▶ _TASK PROMPT_:
In the passage on France's implementation of the BEPS actions, what is the cap on the deduction of net financial expenses?

▶ _SOURCE PASSAGE_:
▶

An extended ten-year statute of limitations applies in the case of undisclosed activity and this is frequently used when the tax authorities seek to establish the presence of an unreported permanent establishment in France.
Regarding Action 1 (“Address the tax challenges of the digital economy”), France has introduced a tax on digital services as a temporary measure, awaiting a multilateral solution to be reached at international level (see 9.12 Taxation of Digital Economy Businesses for further details). France also implemented a mechanism for the effective collection of VAT in respect to B2C cross-border transactions of electronic services, in line with the OECD’s International VAT/GST Guidelines.
Regarding Action 2 (“Neutralise the effects of hybrid mismatch arrangements”), ATAD 1 and ATAD 2 contain specific provisions for the neutralisation of the asymmetrical effects of such arrangements based on BEPS Action 2, which have been transposed into French domestic law by the Finance Act for 2020 (see 9.6 Proposals for Dealing with Hybrid Instruments for further details).
Regarding Action 3 (“Strengthen CFC rules”), France already has robust rules for countering the shifting of profits into low-tax jurisdictions, which were implemented prior to BEPS. No update is pending in this respect in the near term (see 9.8 CFC Proposals for further details).
Regarding Action 4 (“Limit base erosion via interest deductions and other financial payments”), the Finance Act for 2019 has revamped French interest limitation rules in line with the provisions of ATAD 1 and BEPS Action 4, notably by introducing a general deduction limitation of financial expenses, pursuant to which, net financial expenses deduction is capped at 30% of the adjusted EBITDA (see 2.5 Imposed Limits on Deduction of Interest for further details).
Regarding Action 5 (“Counter harmful tax practices more effectively”), the OECD currently considers that no harmful tax regime is present in French law.
Regarding Action 6 (“Prevent treaty abuse”), French courts have historically considered that the domestic abuse of law principle can apply to double tax treaties, even ones that do not contain a specific anti-abuse provision (see 9.9 Anti-avoidance Rules for further details). Furthermore, the OECD Multilateral Instrument (MLI) already entered into force in respect of certain tax treaties to which France is a party and anti-abuse provisions are now constantly introduced in new tax conventions negotiated by France.
Regarding Action 7 (“Preventing the artificial avoidance of permanent establishment status”), the permanent establishment definition adopted by France in its most recent double tax treaties (eg, with Luxembourg) follows the OECD’s recommendations and notably includes provisions covering commissionaire arrangements and anti-fragmentation rules.
Regarding Actions 8–10 (“Assure that transfer pricing outcomes are in line with value creation”), French tax authorities and courts apply the OECD transfer pricing guidelines and the arm’s-length principle (see 9.10 Transfer Pricing Changes for further details).

◀

▶ _DATASET RECORDS_:
▶

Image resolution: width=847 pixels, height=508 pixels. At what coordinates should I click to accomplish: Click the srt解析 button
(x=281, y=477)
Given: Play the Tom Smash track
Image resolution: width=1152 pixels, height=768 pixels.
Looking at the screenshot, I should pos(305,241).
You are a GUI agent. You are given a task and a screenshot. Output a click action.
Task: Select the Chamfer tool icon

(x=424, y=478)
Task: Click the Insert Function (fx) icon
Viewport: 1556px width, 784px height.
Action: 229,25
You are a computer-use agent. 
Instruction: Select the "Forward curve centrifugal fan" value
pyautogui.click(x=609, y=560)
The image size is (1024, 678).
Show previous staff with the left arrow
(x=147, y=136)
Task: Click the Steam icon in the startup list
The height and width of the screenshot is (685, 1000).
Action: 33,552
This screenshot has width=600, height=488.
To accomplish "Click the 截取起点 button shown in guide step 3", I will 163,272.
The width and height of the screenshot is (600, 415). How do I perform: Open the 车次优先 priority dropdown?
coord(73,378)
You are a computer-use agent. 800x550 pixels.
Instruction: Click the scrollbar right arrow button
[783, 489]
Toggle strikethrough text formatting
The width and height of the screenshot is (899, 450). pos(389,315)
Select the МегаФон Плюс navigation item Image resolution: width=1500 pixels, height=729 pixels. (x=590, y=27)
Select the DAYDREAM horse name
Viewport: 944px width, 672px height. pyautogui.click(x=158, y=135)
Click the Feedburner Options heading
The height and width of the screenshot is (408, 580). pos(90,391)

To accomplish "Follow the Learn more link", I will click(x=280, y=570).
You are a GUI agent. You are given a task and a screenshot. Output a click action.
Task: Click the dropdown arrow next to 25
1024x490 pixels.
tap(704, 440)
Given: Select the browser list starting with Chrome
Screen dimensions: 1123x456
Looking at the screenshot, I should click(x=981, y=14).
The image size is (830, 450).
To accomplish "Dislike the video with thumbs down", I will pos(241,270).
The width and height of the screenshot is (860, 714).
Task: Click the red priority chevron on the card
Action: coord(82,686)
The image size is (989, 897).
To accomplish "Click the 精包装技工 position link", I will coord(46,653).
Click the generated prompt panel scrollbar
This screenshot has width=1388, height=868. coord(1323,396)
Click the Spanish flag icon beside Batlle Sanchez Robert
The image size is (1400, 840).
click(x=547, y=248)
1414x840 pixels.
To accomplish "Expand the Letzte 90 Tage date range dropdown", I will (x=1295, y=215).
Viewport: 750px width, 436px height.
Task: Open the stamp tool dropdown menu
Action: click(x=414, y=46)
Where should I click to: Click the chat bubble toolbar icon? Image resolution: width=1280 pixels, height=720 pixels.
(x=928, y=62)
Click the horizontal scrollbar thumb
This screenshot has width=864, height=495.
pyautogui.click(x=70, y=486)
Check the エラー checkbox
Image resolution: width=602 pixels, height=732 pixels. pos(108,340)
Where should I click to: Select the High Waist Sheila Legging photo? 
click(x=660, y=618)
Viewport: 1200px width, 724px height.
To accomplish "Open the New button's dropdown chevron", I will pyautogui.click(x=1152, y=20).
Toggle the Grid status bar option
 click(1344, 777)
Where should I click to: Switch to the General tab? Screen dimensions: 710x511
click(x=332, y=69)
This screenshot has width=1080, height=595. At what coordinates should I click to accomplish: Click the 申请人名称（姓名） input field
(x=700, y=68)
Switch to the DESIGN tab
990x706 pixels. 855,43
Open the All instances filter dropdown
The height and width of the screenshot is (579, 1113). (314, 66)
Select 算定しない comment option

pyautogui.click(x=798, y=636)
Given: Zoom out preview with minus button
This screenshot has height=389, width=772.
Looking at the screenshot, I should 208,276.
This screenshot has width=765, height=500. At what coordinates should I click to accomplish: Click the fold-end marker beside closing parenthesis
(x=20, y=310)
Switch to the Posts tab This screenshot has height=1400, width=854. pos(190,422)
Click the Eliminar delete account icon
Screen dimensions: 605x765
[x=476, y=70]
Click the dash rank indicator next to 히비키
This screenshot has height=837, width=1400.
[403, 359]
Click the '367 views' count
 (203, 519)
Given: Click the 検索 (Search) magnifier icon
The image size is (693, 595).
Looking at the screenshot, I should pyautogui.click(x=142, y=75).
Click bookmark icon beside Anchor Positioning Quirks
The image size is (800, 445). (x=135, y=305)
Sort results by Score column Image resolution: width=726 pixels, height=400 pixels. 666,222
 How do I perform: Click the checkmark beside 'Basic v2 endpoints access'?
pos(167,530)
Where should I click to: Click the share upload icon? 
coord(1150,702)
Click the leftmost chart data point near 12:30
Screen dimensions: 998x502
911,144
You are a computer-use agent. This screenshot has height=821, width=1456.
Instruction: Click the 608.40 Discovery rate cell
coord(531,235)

◀

▶ _WRITTEN RESPONSE_:
30% of the adjusted EBITDA